Required task A — In the pull request note, print the passage starting at "Note! This pull" and ending at "simple desaturation/darkness effect.".
Required task B — Shorten the paragraph of the pull request note that begins "The responsive design had a bug" while keeping its main facts.

Document excerpt —
** START **

Note! This pull request contains the following changes which could be seen as not being strictly related to the title of the pull request:

  • .object-tools' hover state is not using the primary color anymore. Most hover states use a simple desaturation/darkness effect.
  • Almost unreadable text according to accessibility guidelines (contrasts of less than 3) have been replaced by shades of grey with better contrast. This allows reducing the count of CSS variables.
  • Some colors with minimal differences have been merged, also with the goal of reducing the count of CSS variables in mind.
  • The responsive design had a bug where related inlines would have a 2px border at the bottom if some fields in the inline were hidden (the :last-child selector should have hidden the bottom border but it didn't, because it targets the last child (as it should) and not the last visible child which would be useful but CSS does not support this)
  • The space between stacked inlines in responsive was bigger than the space between the last stacked inline and the add-another button. I don't think this was intentional.

** END **

Entries provided —
** START **

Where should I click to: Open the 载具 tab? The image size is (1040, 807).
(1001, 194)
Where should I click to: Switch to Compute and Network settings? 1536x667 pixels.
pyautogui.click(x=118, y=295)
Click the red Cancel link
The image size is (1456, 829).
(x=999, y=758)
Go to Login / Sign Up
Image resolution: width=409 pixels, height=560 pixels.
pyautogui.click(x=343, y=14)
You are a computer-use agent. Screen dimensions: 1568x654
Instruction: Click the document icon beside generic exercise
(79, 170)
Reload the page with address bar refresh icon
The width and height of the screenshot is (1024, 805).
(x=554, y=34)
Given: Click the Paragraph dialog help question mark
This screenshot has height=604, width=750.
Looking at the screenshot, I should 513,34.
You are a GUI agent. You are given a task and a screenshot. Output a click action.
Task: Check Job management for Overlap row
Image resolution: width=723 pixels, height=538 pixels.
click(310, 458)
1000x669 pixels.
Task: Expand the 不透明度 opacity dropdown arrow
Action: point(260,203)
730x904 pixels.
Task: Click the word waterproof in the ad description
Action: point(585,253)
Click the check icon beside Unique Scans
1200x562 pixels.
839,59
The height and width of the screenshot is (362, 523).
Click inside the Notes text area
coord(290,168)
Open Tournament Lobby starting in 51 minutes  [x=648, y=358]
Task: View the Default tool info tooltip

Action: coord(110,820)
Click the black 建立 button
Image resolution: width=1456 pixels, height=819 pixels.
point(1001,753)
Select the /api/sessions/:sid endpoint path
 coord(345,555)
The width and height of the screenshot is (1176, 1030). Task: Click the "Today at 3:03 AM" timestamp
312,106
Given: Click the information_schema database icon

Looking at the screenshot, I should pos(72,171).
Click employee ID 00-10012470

** END **

Written solution A —
Note! This pull request contains the following changes which could be seen as not being strictly related to the title of the pull request:

  • .object-tools' hover state is not using the primary color anymore. Most hover states use a simple desaturation/darkness effect.

Written solution B — In the responsive design, related inlines showed a 2px bottom border when some of their fields were hidden. The :last-child selector was supposed to remove that border. It failed because it targets the last child, not the last visible child, and CSS can't select the last visible child.